MU’s Summer Reading Program seeks to change first-years’ beach reading list
Published: Friday, April 27, 2012
Updated: Friday, April 27, 2012 01:04
Medeiros and Kinney are in the process of organizing focus groups made up of the most recent class to experience the SRP. The students complete a short anonymous survey and then participate in a discussion.
According to Medeiros, the focus groups aim to accomplish two goals.
“First we want to know how students perceive the value of liberal education as a whole,” Medeiros said. “Second, we want to know the value of the Summer Reading Program in general. Is it a perceived value thing, a marketing thing or a time thing that stops students from reading?”
Kinney said one of the things students say is that the book “disappears” after graduation.
First-year Sam Bopp agreed.
“I wish the book would have been related to something,” Bopp said. “I felt like they just kind of made us read it for nothing.”
Katie Terlop said she also wanted more to do with the SRP book.
“My friends at other schools have classes that all freshman take that are based around their summer reading book and I think that would be more useful than the discussion groups,” Terlop said.
Current curriculum does not require any use of the SRP book, according to Jeep.
“We highly suggest and encourage the professors to include the book, but we don’t impose it,” Jeep said.

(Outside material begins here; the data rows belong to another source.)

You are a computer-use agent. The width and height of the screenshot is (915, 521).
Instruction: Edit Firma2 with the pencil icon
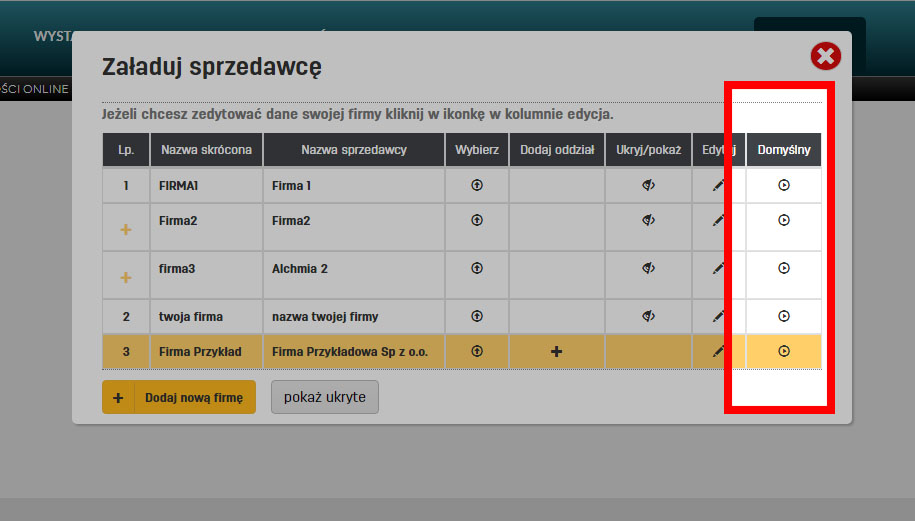[x=718, y=221]
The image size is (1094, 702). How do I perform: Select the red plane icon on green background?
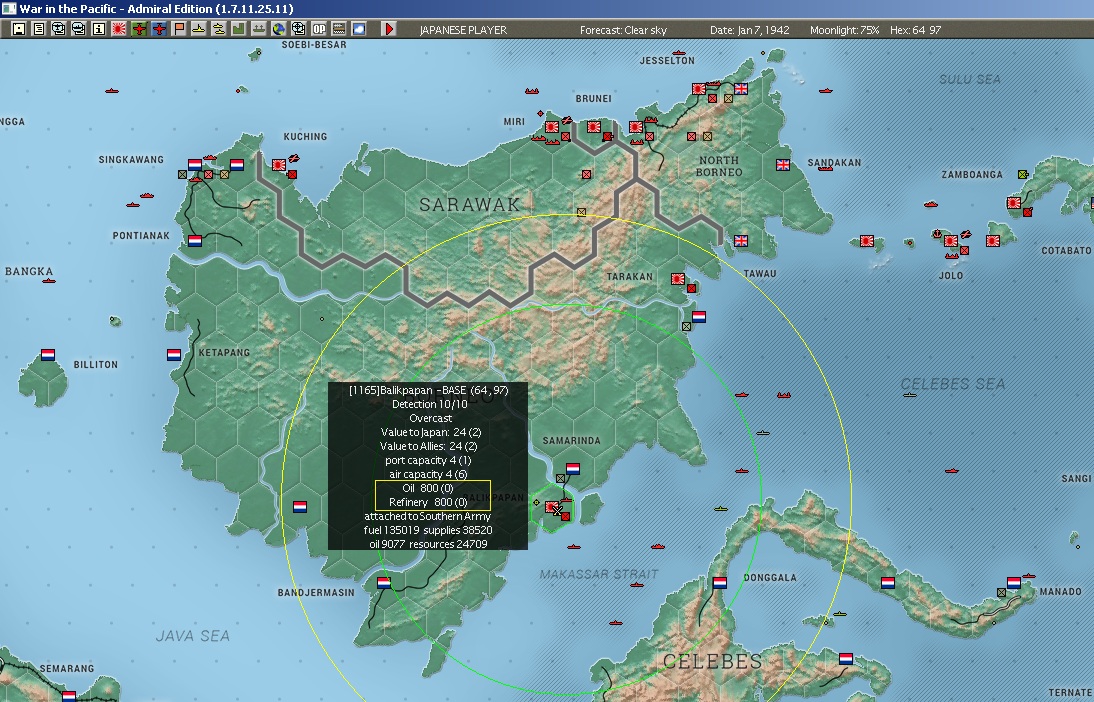[x=139, y=29]
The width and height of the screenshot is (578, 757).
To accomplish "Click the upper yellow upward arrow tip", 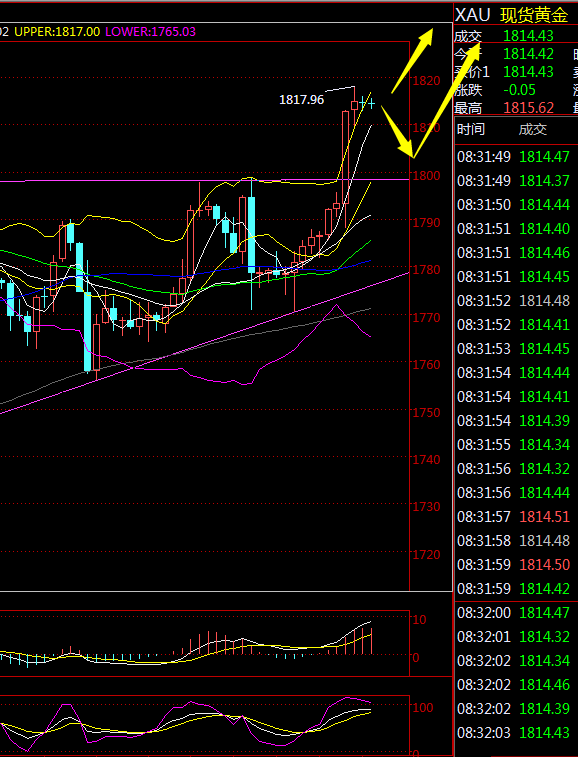I will (427, 35).
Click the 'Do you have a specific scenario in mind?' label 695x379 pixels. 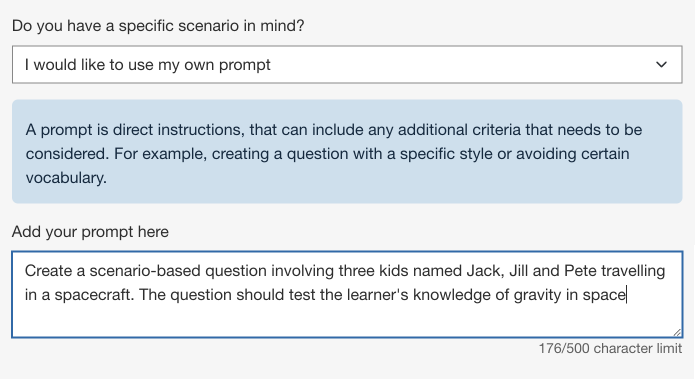click(x=158, y=26)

The idea of including some sort of comprehension test has been thrown around. This idea may get students to read more, but according to Jeep would not create the desired result.
“We could have a test, which would be logistically difficult, but in the end, isn’t college about choice?” Jeep said.

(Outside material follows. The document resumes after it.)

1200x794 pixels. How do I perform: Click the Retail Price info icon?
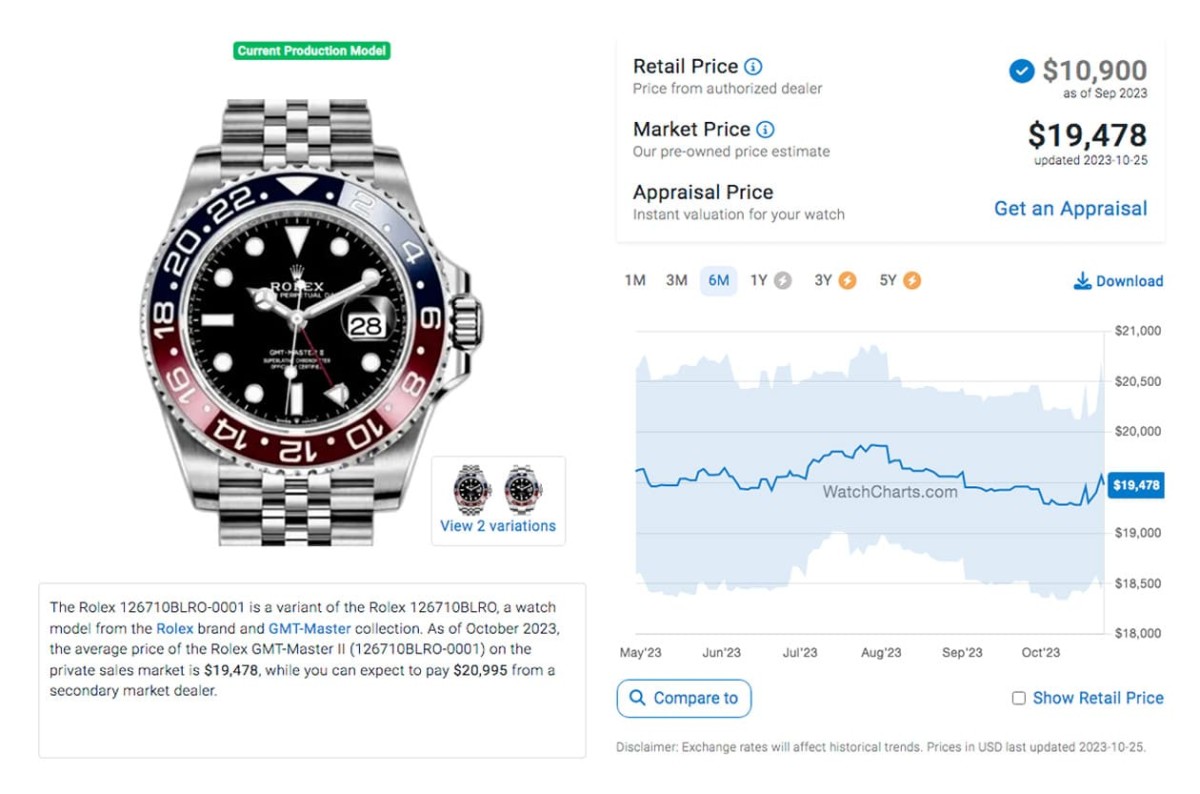click(x=753, y=67)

Medeiros said there are pros and cons to that idea.
“It would be great to encourage more class participation but only if it suits their needs,” Medeiros said. “Academic freedom is important.”
A possible idea to involve students on a voluntary basis is to include writing projects.
This year Director of the journalism program and Interim Chair of the communications department Richard Campbell plans to use the National Public Radio story core program to extend the summer reading book into the fall semester.
According to Campbell, the story core project is meant to encourage students to tell their own stories and to hear stories from others.
“Our version of story core is to capture the voices and stories in audio,” Campbell said.
Campbell plans to involve the Miami ROTC program in the story core program.
This project relates directly to the 2012 SRP book, Shade It Black¸ which is the story about Jess Goodell’s experience as a Marine. Campbell said it is important for students to be informed about war and the veterans who served in it.
“The goal is to make the war (in Iraq) more real to people,” Campbell said.
Medeiros and Kinney will use the research from the focus groups to find out what else might involve students more. This year they will also use more technological sources of advertising like Facebook and Twitter.
Kinney said the most important solution to the issue would be to properly introduce the SRP. She said it is important to make sure all staff and students in leadership positions are on board with the reading program.
“A lot of students are overwhelmed by coming to college,” Kinney said. “If we don’t do a good job explaining what the Summer Reading Program is, it becomes one more thing on a big list of unknowns.”